Data listing:

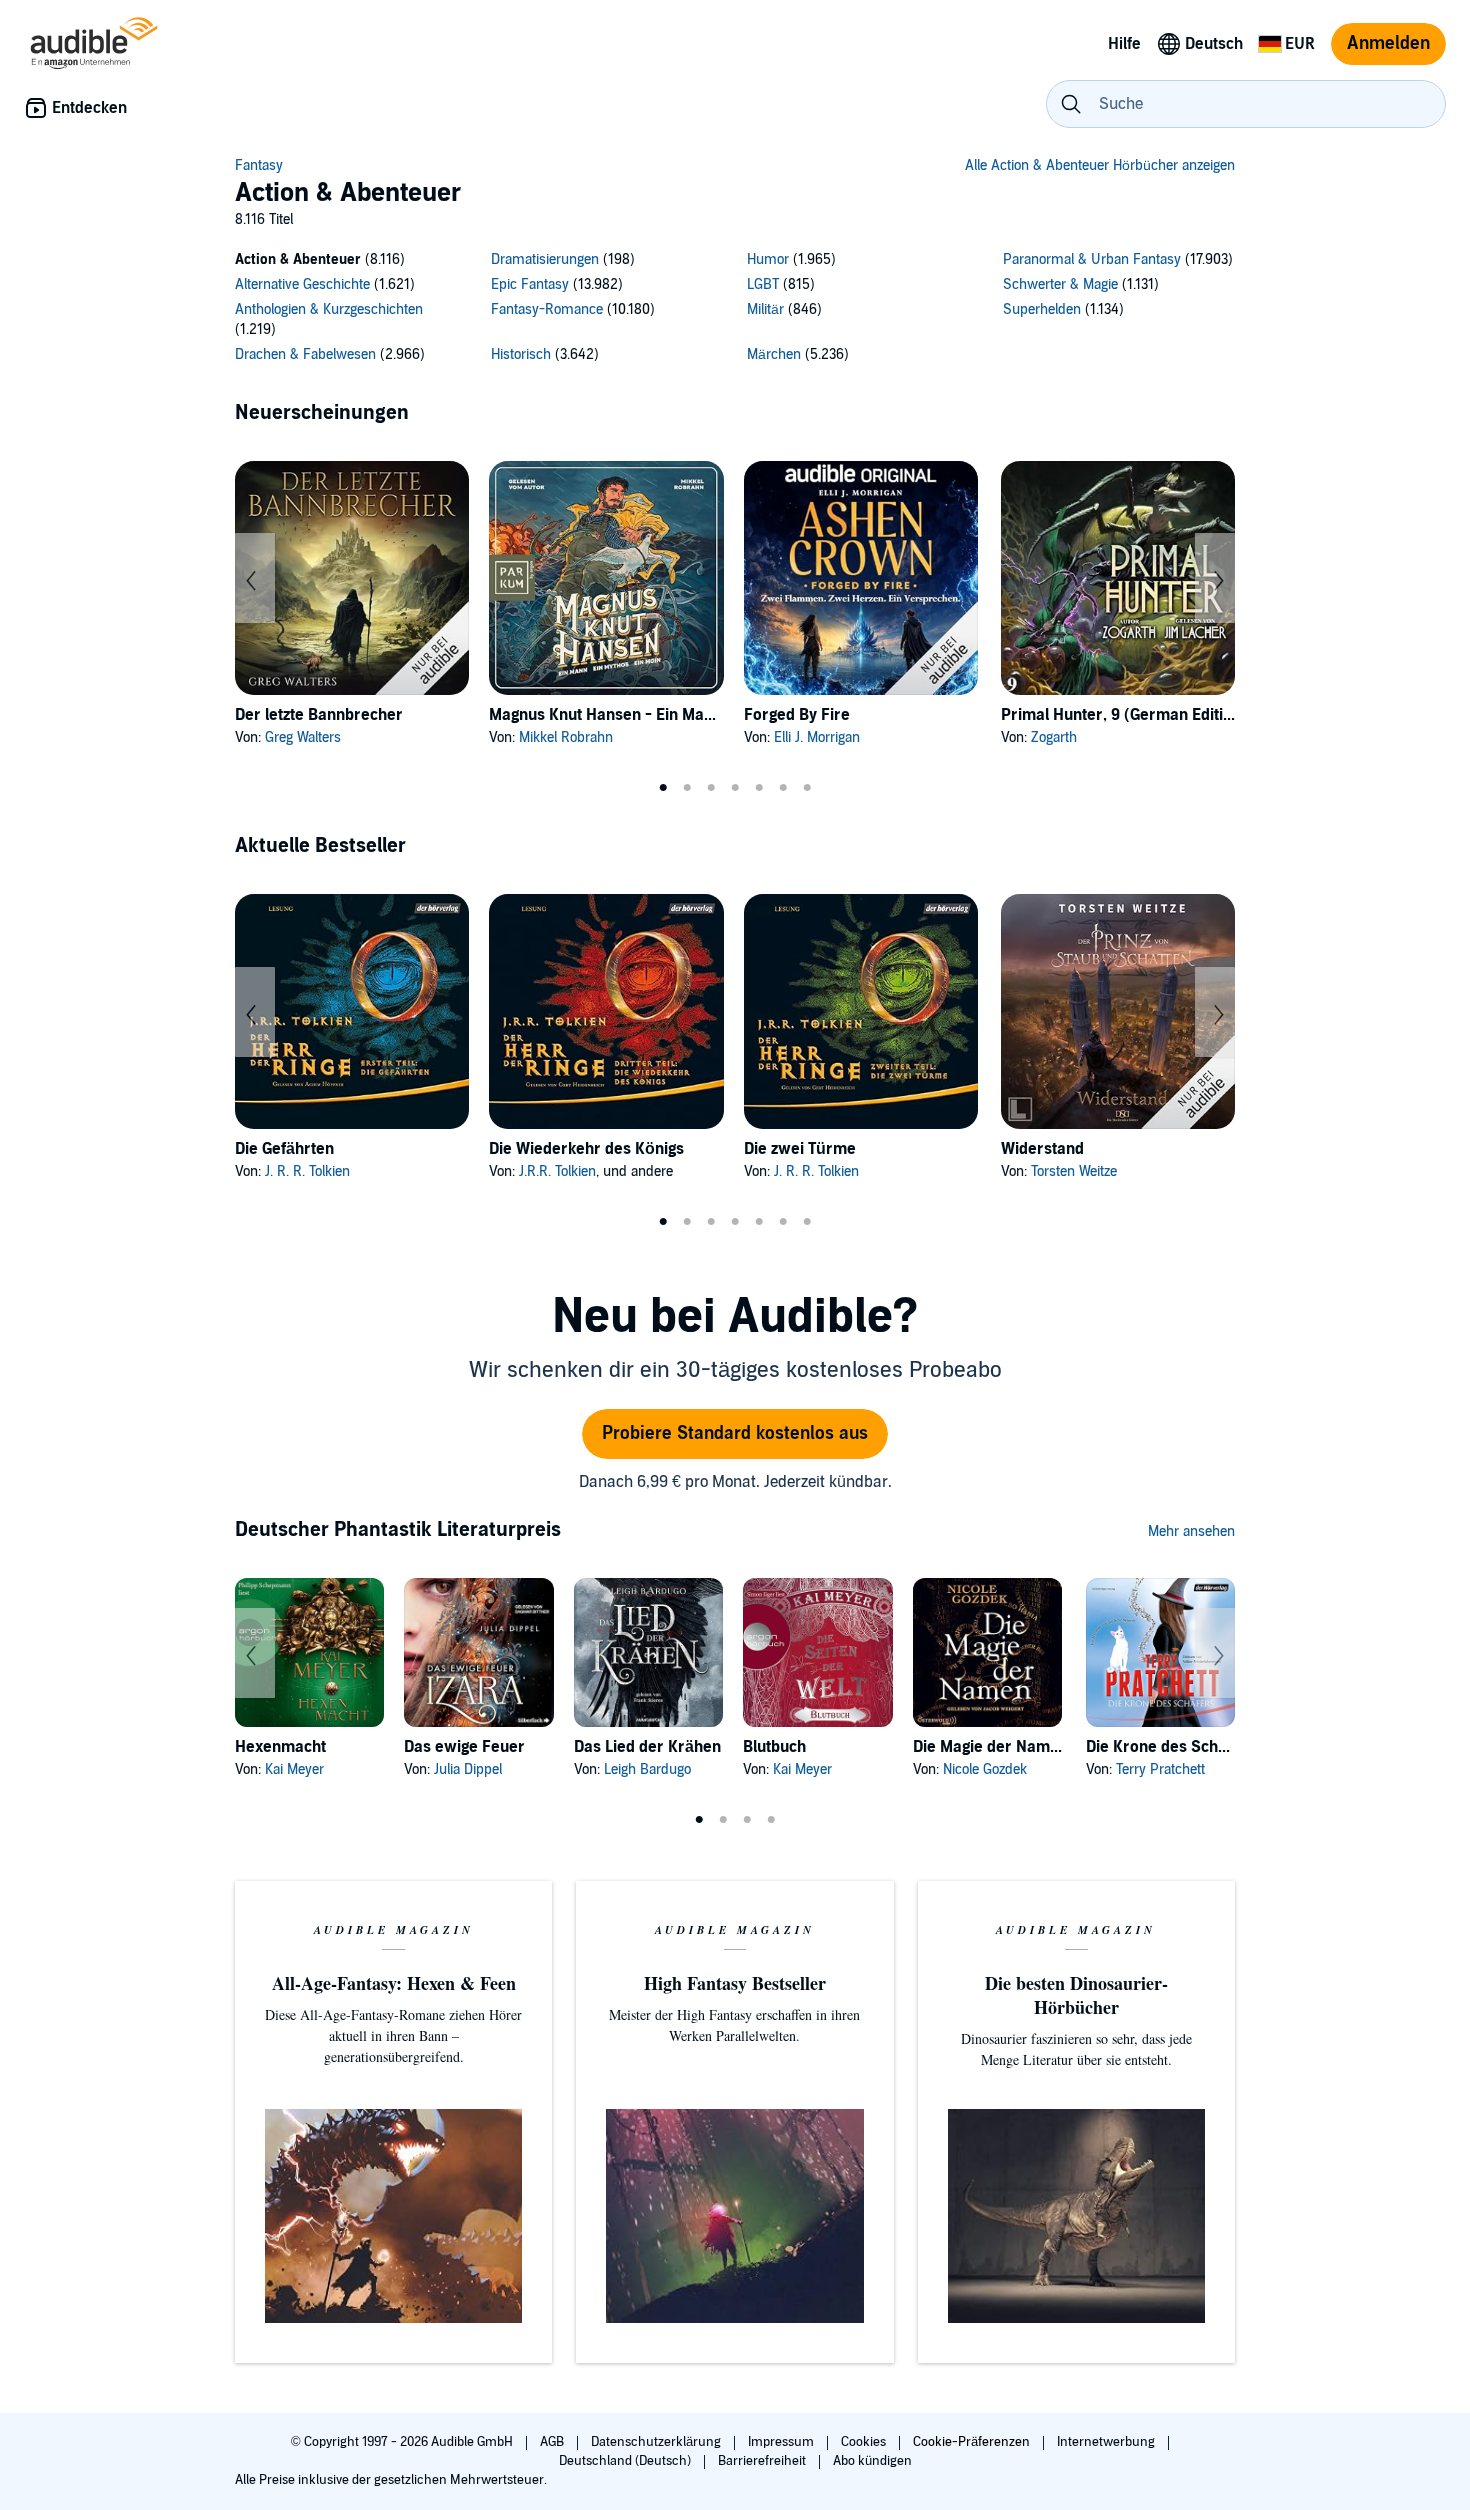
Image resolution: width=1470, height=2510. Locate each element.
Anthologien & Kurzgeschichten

--

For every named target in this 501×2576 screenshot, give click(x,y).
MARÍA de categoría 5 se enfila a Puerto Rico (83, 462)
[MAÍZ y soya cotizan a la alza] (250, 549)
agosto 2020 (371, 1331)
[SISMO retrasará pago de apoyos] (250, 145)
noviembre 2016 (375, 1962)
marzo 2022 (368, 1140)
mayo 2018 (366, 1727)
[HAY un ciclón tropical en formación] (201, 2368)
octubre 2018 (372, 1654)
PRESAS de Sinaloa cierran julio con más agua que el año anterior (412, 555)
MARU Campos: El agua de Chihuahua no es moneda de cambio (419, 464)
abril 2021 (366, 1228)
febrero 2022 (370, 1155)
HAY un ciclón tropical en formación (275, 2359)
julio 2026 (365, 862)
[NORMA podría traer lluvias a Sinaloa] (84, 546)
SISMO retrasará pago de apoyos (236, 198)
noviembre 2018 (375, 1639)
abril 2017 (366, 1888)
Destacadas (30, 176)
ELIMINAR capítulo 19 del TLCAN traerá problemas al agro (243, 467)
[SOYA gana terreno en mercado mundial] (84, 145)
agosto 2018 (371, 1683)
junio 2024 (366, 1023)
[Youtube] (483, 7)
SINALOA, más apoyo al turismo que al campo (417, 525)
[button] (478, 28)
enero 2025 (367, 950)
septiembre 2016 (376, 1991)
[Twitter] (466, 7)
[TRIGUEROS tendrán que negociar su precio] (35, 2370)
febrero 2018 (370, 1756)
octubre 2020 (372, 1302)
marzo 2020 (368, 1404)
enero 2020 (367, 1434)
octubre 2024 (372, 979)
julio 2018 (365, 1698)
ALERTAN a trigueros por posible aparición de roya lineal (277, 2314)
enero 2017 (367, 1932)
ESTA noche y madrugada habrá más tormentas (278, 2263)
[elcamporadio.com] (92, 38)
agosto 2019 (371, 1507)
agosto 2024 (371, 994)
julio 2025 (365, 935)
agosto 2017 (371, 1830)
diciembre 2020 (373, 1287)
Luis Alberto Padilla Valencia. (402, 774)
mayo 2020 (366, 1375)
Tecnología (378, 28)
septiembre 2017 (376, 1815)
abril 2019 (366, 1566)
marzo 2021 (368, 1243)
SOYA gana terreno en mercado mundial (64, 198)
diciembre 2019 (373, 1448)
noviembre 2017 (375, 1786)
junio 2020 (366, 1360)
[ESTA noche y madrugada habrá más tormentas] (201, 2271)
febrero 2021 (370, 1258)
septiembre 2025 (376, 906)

Exercise: Filter the data, keeping only the lines that contain "habrá".

Answer to this problem:
ESTA noche y madrugada habrá más tormentas (278, 2263)
[ESTA noche y madrugada habrá más tormentas] (201, 2271)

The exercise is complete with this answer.